▸ **INPUT MATERIAL**:
══════════

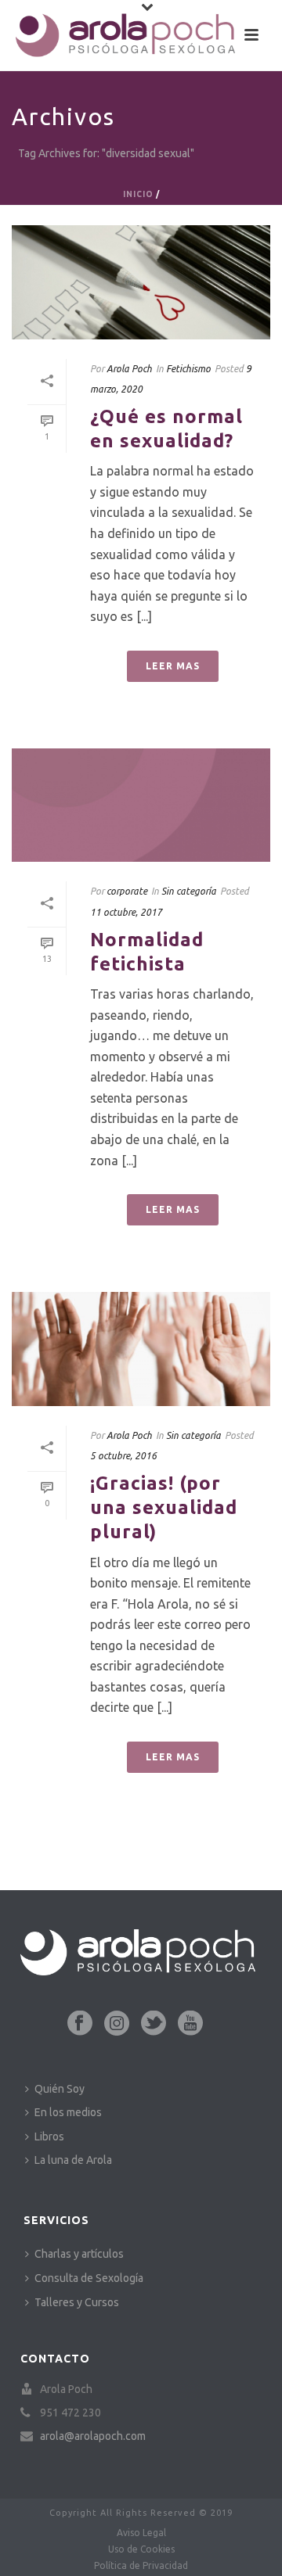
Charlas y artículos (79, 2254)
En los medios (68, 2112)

══════════

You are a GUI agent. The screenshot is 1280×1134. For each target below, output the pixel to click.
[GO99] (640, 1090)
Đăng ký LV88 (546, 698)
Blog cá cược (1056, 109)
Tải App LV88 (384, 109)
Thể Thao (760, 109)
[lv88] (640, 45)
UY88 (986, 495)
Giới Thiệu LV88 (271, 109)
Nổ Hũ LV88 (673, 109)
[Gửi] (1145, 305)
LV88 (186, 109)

══════════

▸ **PROBLEM DETAILS**:
For the material above, reproduce exactly the lines from the line with "Đăng ký LV88 (546, 698)" to the line with "LV88 (186, 109)", inclusive, and exclude all others.

▸ **RESULT BELOW**:
Đăng ký LV88 (546, 698)
Blog cá cược (1056, 109)
Tải App LV88 (384, 109)
Thể Thao (760, 109)
[lv88] (640, 45)
UY88 (986, 495)
Giới Thiệu LV88 (271, 109)
Nổ Hũ LV88 (673, 109)
[Gửi] (1145, 305)
LV88 (186, 109)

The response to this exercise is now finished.